The typical chiropractic patient gets symptomatic relief fairly quickly after the first adjustment. However, it sometimes occurs that a few days after the first adjustment, a new patient may begin noticing aches and pains that weren’t present before.
There are two possible reasons for this.
The most common is that as the patient’s physical frame is straightening up, tension is being placed on tissues that are no longer used to it. Some muscles and ligaments have shrunk and now the body is stretching them. Cartilage has been molded in the old joint position and now has to be molded into the new one. These pains are often similar to muscle soreness after exercising your body more than it is used to.
The other reason for new aches and pains after the first adjustment is called retracing. Retracing is the term used in chiropractic for the journey back to health and optimal function. The reason it is called retracing is that the journey back to health often oddly mimics the previous path of degeneration from optimal health to disease.

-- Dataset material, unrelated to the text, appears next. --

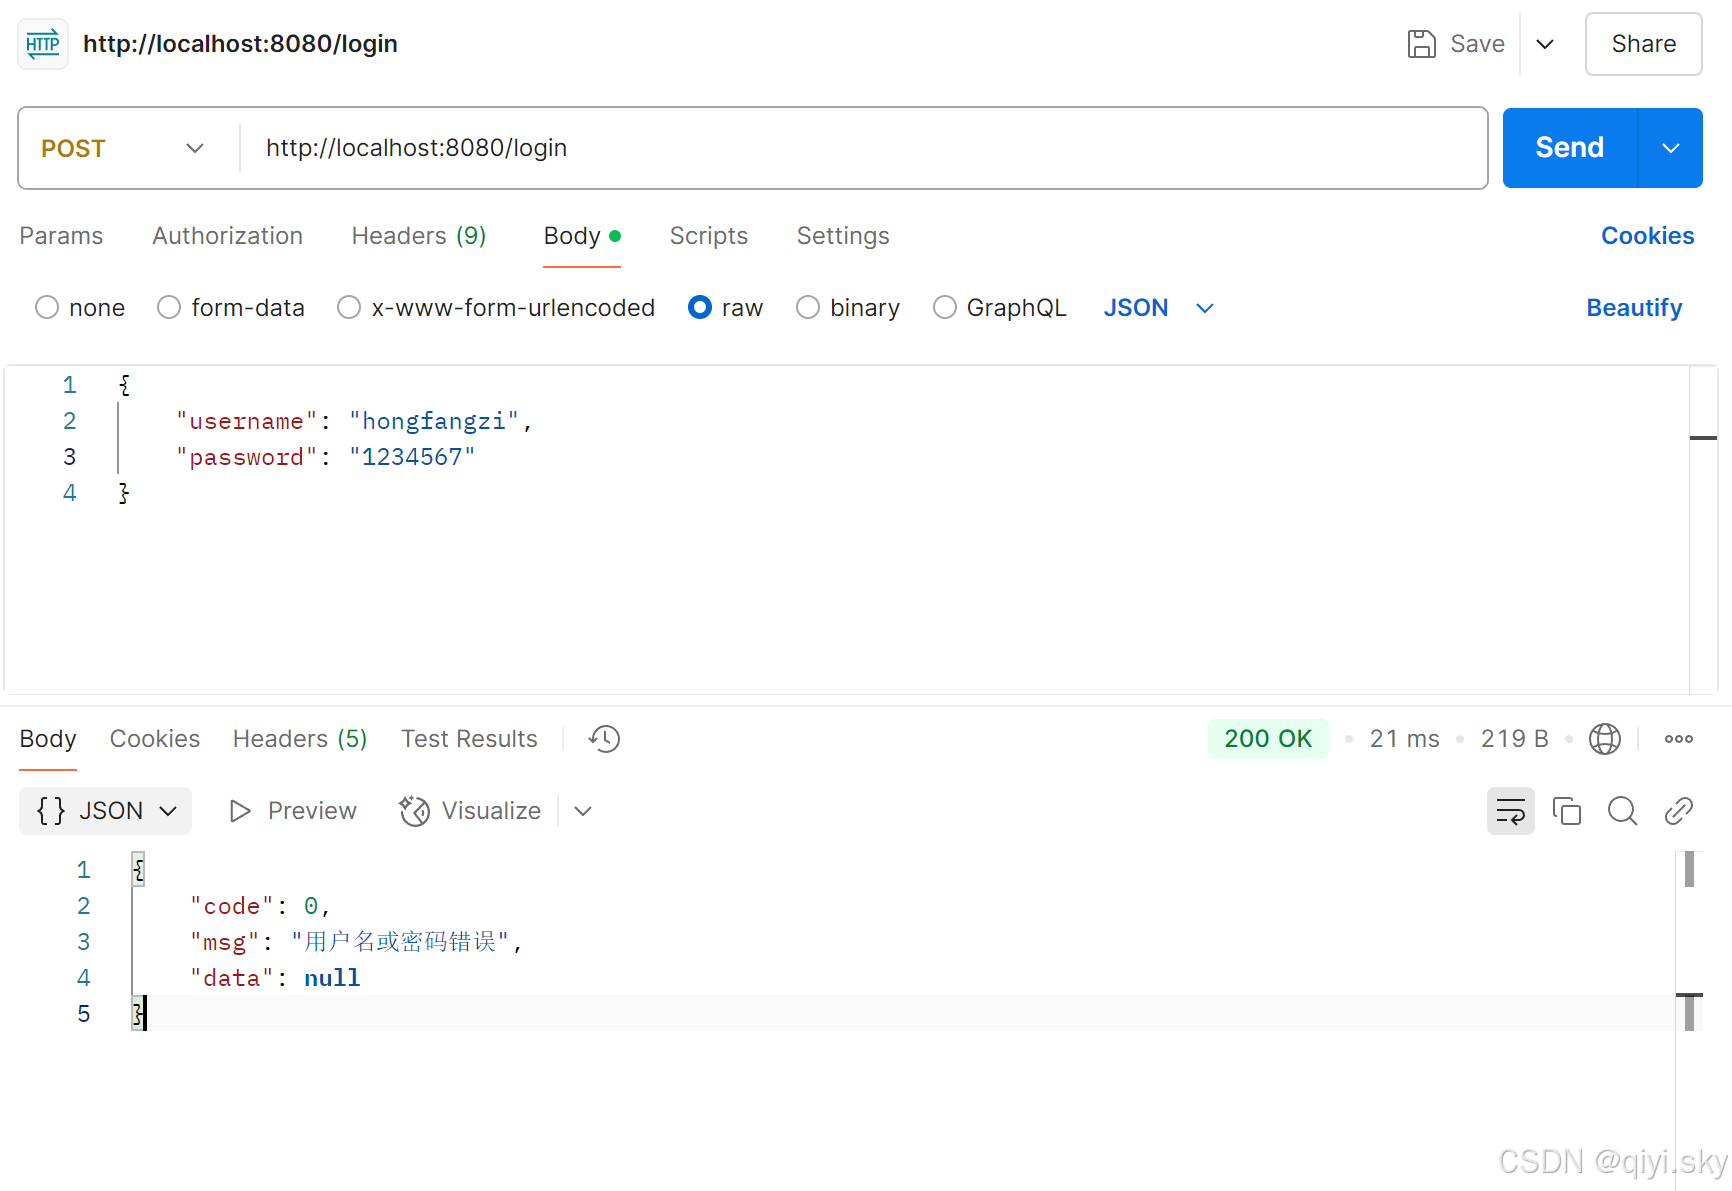1732x1191 pixels.
Task: Toggle word wrap in response
Action: pos(1510,811)
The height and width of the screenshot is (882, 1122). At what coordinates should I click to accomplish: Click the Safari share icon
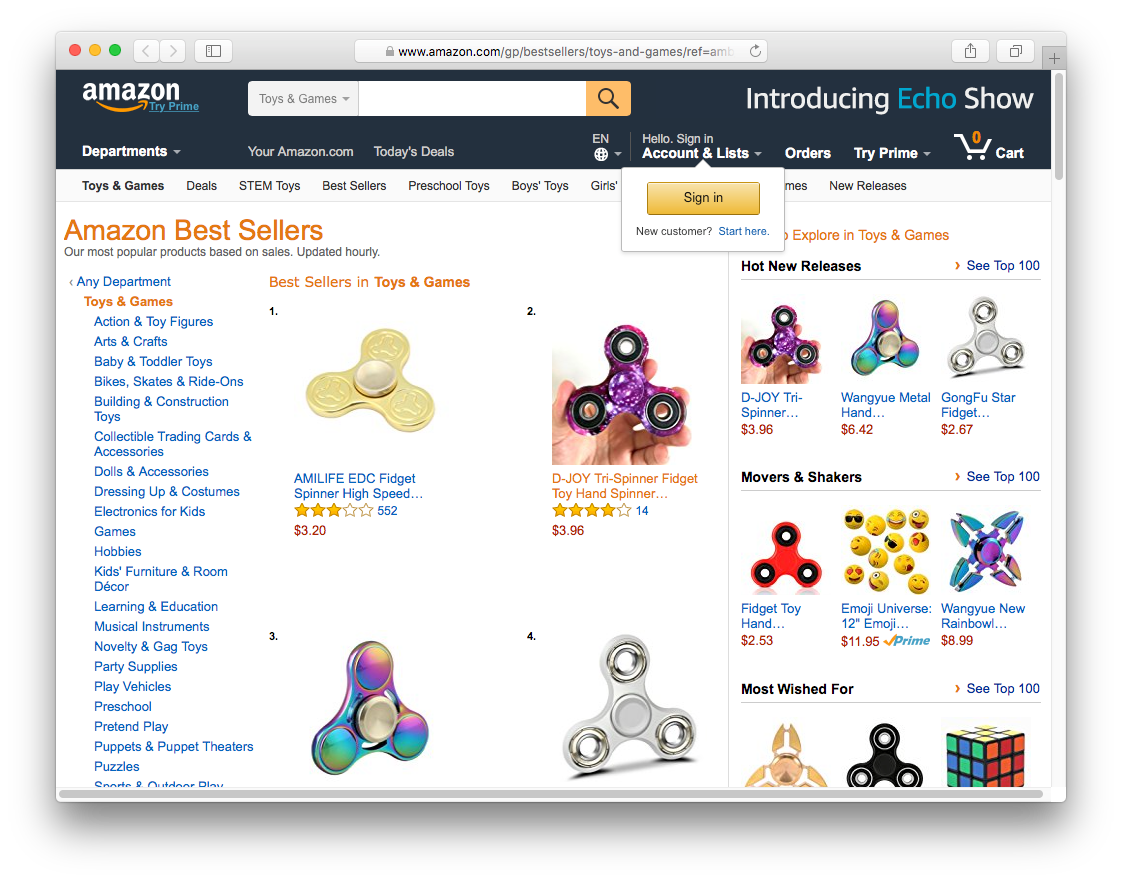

Imagine having a home on a mountain peak, the road down off the mountain and into the neighboring valley is treacherous with falling rocks, hairpin curves and steep drops. After having descended into the valley, the only way back home is to retrace every foot of that difficult road back to the top. In our bodies the journey back to health is usually much quicker than the descent to dis-ease, but often longer than we would like. Most patients do not notice the retracing, but in some it can be very obvious. In order to go back and heal an old knee injury, for example, the body will need to undo some of the work that had been already done which can involve soreness and inflammation, but usually only for a short period of time. This type of repair often occurs in cycles, constantly improving the body.